EasyJet is to cut routes from Copenhagen because of high costs and from Milan for lack of attractive slots.

However, the no-frills carrier will add services to and from Estonia and Latvia, reported Reuters.

EasyJet said on Monday it was cutting services between Copenhagen and Newcastle and Bristol because the Danish state passenger tax and overall cost at Copenhagen's Kastrup airport made it more profitable to seek growth elsewhere.

"We are closing these routes to show the most expensive airports they need to lower their costs if they want to take part in passenger growth of low-cost carriers," easyJet said in a statement.

Copenhagen Airports, which operates Kastrup, said it was sorry to see the tail end of easyJet's Newcastle and Bristol business - currently at one flight per destination a day - but said it was unable to renegotiate contracts without the consent of all of its customers.

EasyJet said services between Tallinn and Berlin would begin at the end of October, between Tallinn and London's Stansted airport in early November and between Riga and Berlin in mid-November.

First Baltic services

The firm said that these services, easyJet's first to the Baltic states, were possible thanks to Estonia's and Latvia's entrance into the European Union in May.

The firm also said it will stop flying to Milan's Linate airport from London's Stansted in October, blaming the lack of slots at the airport.

"It is a problem of lack of available slots," said Toby Nicol, the head of corporate communications at easyJet.

"The problem is that we have negotiated (with the airport) and it hasn't worked.
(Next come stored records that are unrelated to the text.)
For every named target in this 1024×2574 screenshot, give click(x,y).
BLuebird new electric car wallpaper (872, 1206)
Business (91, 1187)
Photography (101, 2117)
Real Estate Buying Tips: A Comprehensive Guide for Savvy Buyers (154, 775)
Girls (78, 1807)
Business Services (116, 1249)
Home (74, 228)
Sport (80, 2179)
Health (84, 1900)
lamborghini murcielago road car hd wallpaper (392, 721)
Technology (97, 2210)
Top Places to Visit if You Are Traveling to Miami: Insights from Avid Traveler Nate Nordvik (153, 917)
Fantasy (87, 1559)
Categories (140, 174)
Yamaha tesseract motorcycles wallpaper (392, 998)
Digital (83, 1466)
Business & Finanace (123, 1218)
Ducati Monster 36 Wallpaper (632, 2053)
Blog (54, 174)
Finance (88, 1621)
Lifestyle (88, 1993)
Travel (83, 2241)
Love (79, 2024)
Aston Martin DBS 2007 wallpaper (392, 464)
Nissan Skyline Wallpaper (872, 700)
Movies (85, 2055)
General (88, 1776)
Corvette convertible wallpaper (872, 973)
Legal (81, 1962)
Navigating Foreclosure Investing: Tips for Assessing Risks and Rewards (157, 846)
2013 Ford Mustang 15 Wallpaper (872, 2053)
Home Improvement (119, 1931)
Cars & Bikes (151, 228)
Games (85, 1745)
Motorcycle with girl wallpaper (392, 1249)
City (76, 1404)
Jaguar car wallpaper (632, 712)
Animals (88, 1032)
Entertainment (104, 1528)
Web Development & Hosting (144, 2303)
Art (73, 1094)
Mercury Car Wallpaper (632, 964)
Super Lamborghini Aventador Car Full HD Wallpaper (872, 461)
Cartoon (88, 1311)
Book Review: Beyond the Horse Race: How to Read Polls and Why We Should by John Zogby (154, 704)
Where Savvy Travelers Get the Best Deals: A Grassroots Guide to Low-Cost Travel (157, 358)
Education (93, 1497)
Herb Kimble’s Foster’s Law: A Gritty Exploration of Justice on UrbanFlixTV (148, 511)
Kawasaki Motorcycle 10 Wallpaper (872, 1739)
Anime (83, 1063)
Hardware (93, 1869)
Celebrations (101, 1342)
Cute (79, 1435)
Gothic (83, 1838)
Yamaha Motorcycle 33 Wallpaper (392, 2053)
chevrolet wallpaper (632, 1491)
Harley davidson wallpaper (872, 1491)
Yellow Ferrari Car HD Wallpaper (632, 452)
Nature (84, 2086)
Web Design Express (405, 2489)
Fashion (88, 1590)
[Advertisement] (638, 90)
The airport should have been closed down years and years ago," he added.

Linate, a small airport close to Milan's city centre, is dwarfed by the city's more modern Malpensa airport.

The cut will take easyJet's London-Milan services from two flights a day to one, Nicol said.

EasyJet and other low-cost carriers such as Dublin-based Ryanair have complained about airport charges as they seek to cut costs due to intense competition and rising fuel costs.